WHAT YOU ARE ASKED TO DO>
Copy the lines below unchanged, from the line containing "731x669 pixels. At" through the line containing "click(76, 389)".

>> Start EXCERPTED RECORDS

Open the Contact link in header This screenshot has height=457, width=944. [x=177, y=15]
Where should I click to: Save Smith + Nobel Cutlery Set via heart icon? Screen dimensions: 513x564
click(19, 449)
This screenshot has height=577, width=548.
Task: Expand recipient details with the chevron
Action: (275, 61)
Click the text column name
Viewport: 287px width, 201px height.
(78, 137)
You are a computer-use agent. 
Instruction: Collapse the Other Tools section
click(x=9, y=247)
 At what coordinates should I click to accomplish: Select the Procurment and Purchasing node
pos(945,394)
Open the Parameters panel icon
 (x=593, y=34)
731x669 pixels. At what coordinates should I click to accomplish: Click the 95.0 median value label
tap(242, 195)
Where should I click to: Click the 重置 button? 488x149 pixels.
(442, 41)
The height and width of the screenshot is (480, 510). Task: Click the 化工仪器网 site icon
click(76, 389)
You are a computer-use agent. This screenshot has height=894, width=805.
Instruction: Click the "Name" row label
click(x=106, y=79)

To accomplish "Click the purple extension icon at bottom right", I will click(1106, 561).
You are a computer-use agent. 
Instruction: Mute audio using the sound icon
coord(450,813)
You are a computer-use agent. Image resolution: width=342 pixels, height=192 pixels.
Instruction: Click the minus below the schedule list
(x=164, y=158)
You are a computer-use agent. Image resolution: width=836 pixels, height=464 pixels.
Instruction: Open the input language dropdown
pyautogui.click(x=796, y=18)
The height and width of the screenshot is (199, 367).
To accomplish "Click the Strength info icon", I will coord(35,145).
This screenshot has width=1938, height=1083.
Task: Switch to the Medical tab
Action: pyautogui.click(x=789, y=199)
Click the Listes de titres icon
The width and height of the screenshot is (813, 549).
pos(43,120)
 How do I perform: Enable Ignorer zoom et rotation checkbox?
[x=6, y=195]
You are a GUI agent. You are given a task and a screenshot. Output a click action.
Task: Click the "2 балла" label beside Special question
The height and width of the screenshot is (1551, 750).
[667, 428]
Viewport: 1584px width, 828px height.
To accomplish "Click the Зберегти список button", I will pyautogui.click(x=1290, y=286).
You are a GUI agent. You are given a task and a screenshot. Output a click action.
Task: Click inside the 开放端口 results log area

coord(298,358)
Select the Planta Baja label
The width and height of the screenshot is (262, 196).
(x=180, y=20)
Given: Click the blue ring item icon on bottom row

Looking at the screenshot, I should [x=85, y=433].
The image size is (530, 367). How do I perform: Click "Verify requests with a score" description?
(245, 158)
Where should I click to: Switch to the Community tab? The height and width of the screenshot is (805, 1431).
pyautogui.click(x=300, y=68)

>> End EXCERPTED RECORDS

OUTPUT BELOW>
731x669 pixels. At what coordinates should I click to accomplish: Click the 95.0 median value label
tap(242, 195)
Where should I click to: Click the 重置 button? 488x149 pixels.
(442, 41)
The height and width of the screenshot is (480, 510). Task: Click the 化工仪器网 site icon
click(76, 389)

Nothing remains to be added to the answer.